Reddington was a talented musher and race promoter, convincing people to sponsor the event and contribute prize money. He and his wife Vi offered a piece of their own land as a prize in one of the early races.
Today people travel from around the world to serve as check-point help, veterinarians, and trail volunteers for the race Joe Reddington, Jr. started. It is a community event for all of Alaska. Alaskan children may be more likely to know Iditarod statistics and mushers than NBA or NFL players. Everyone knows or follows a favorite musher. If you live in Alaska, you understand the conditions the dogs and mushers survive to complete the race. That same determination is part of Alaska’s culture.
Jefferson C. (“Soapy”) Smith
Famous (or infamous) outlaw and con-man who left Colorado on unfriendly terms with the law and showed up in Skagway, Alaska at the height of the Klondike Gold Rush in 1897. He was quick to organize his own gang of brutes to fleece the miners for as much as he could in this lawless gold-rush town. Along with many other money-making schemes, Soapy convinced the adventurous miners that he was telegraphing their messages to families back home in California or Seattle from his Dominion Telegraph Service. He then shared “replies” from home requesting money. He was quite willing to “wire” the money home (and into his own pockets) for the miners. Soapy took in quite a bit of cash as no one realized that the “wires” for his “telegraph” went a few feet out into the water and stopped. On July 8, 1898, a “committee” of 101 angry men finally came after Soapy, furious that his gang had taken over $2000 from one miner. The town surveyor, Frank Reid, faced a drunken Soapy in a gun-duel at the docks, and Soapy was killed instantly. Reid died a few days later. No one celebrates Reid much anymore, but there is an annual remembrance of Soapy every year on July 8 in Skagway. To many he is as famous as Butch Cassidy or Billy the Kid.

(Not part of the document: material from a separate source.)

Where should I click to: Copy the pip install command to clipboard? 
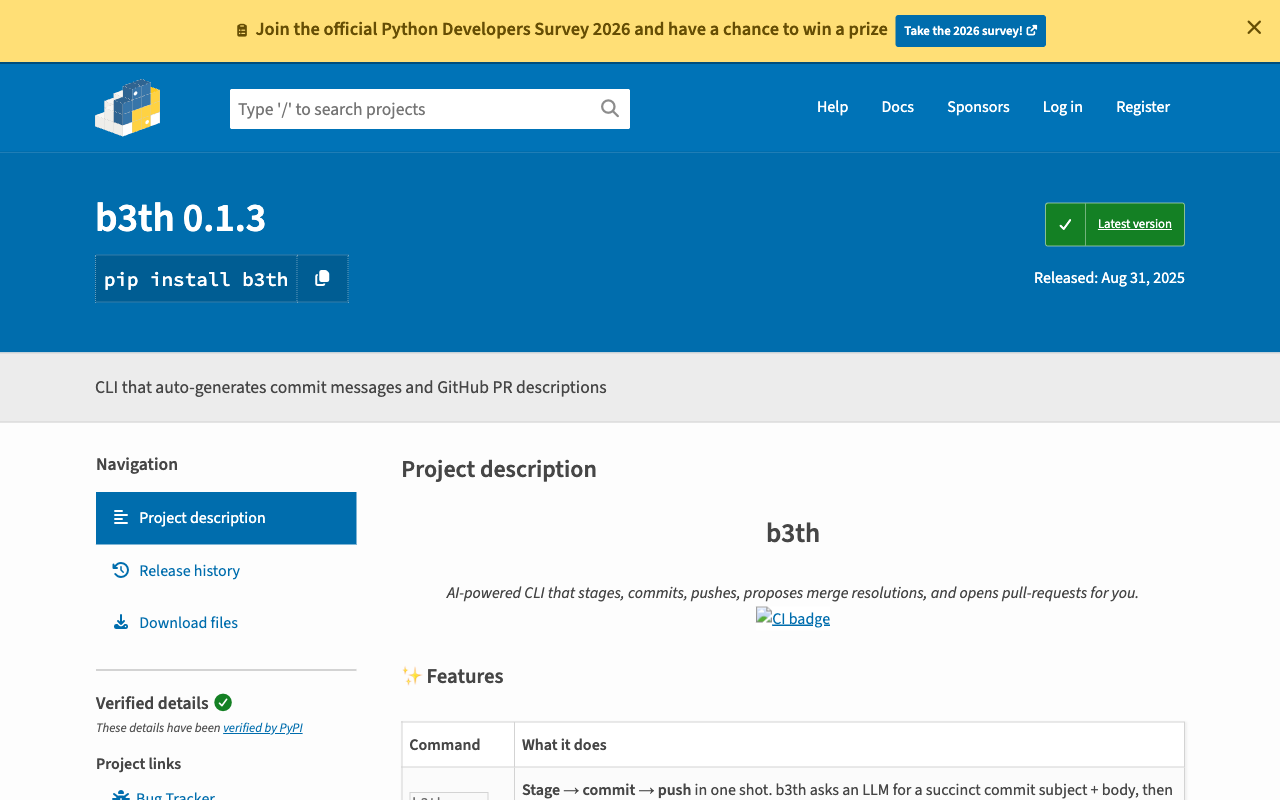coord(322,279)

Molly Hootch and Anna Tibeluk
These young women were groundbreakers in changing educational opportunities for Alaskan natives who were unable to go to high school without leaving home for nine months of the year prior to 1976. Until that time, none of the villages had school beyond eighth grade. Anna and Molly were students named as plaintiffs in the case that won 126 high schools in native villages across Alaska. Alaskan culture encourages its citizens, both native and non-native, to speak their minds and become activists.